• **REQUIRED WORK**: From the forum reply on compiler benchmarking below, reproduce word for word the passage starting at "Being an m4" and ending at "other optimization features.".

If you are seeing the same machine code come out of the compiler for different settings then you are not actually building with those settings, not actually re-building the application, or some other form of user error (building here and using a binary from there). As a result the same binary will give the same time plus or minus a clock ideally in a situation like this. But that depends also on how you are running or re-running the test. Do you want to see the cache effects or not, prime the cache then run the test, etc.
If when you start to see different machine code or if you really are seeing different machine code but getting the same time then the error is in the measurement of time which is an often overlooked issue with benchmarking. your method seems fine so long as you are really seeing that timer, and have done tests to see that the timer is counting and in the direction you expect it to go. If this is a number of instructions counter not execution of time, then you can still test it to see it is doing what you think. I have no use for those debug tools so don't dabble in them nor know them as intimately as I know other things about these systems.
Being an m4 there might be other features you can turn on/off to see performance differences based on code generated, branch prediction, caching, mmu-like-thing, etc.
It may be the order of the flags you are using (the reason for each of those flags being a first question) relative to the -O3, some may be negating other optimization features.
Curious to know what the real goal is here. Understand that benchmarks are nonsense, because they are so easy to manipulate, the same high level code is not expected to produce the same results in the same target with the same or different tools for various reasons. dumb down the command line and try clang/llvm vs gnu or try gcc 4.x.x, 5.x.x, etc on up. after 4.x.x the output started to get bloated, the compiler wasn't doing as good of a job, for something like this though they should be pretty close but at the same time one fewer or more instruction, a simple alignment difference could make two tests vastly different in terms of results.
Then when you put back clock setups that changes how things work, so you may be able to let's say use no wait states (flash probably runs at have the CPU rate, so there is a wait built in) up to 25mhz as an example then add a wait state up to say 50 and so on. Varies by design some newer parts the flash can run much faster than older parts, but at 25mhz vs 8, the same number of clocks is an overall smaller number of time, wall clock time. At the boundary you can arguably not bump the wait states if you create/modify the clock init code and get that performance boost, but just over that boundary you get a performance hit with the flash wait state increase. So there is a performance balance there.

• **DATASET SECTION**:
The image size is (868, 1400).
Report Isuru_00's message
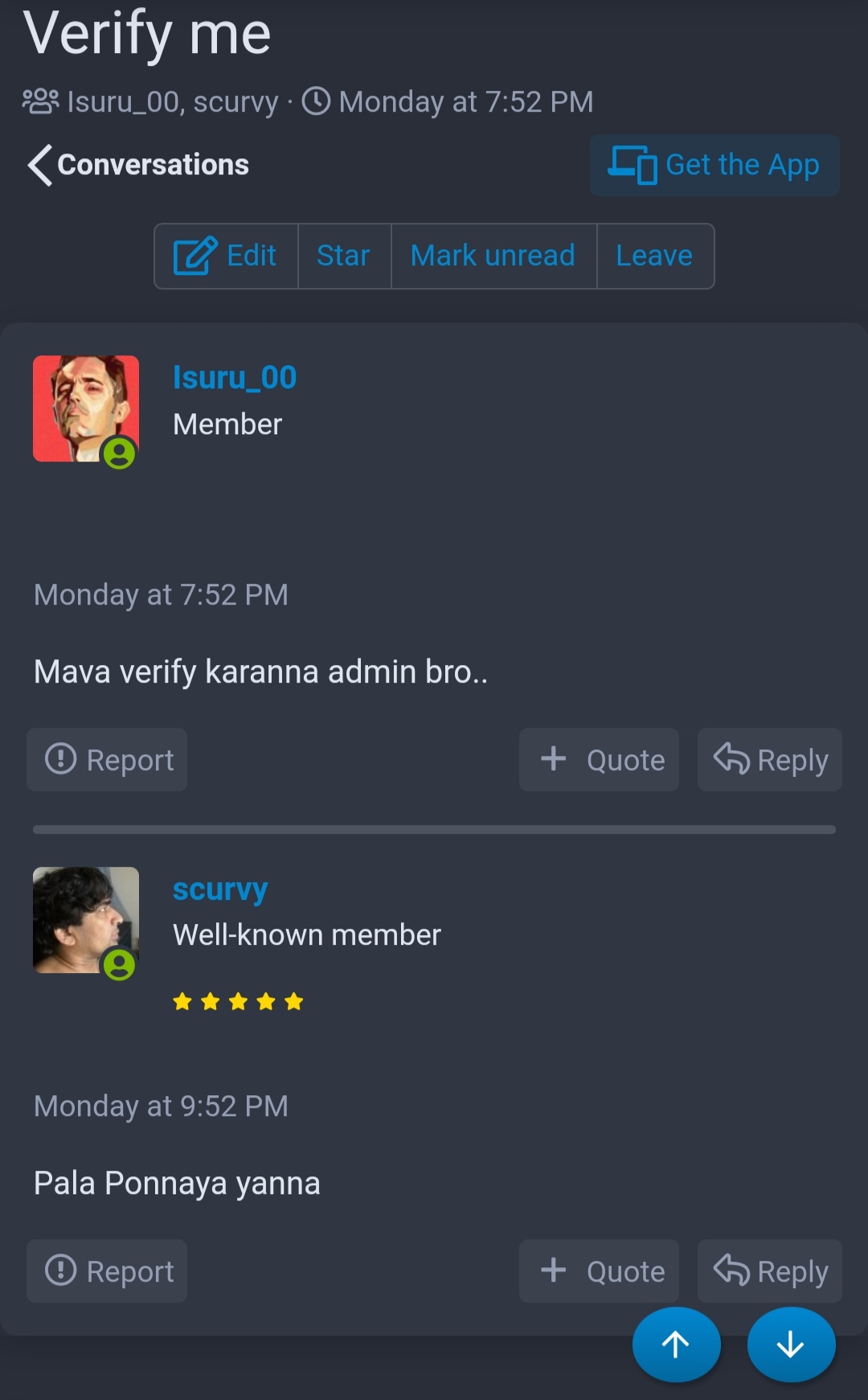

• **WRITTEN SOLUTION**:
Being an m4 there might be other features you can turn on/off to see performance differences based on code generated, branch prediction, caching, mmu-like-thing, etc.
It may be the order of the flags you are using (the reason for each of those flags being a first question) relative to the -O3, some may be negating other optimization features.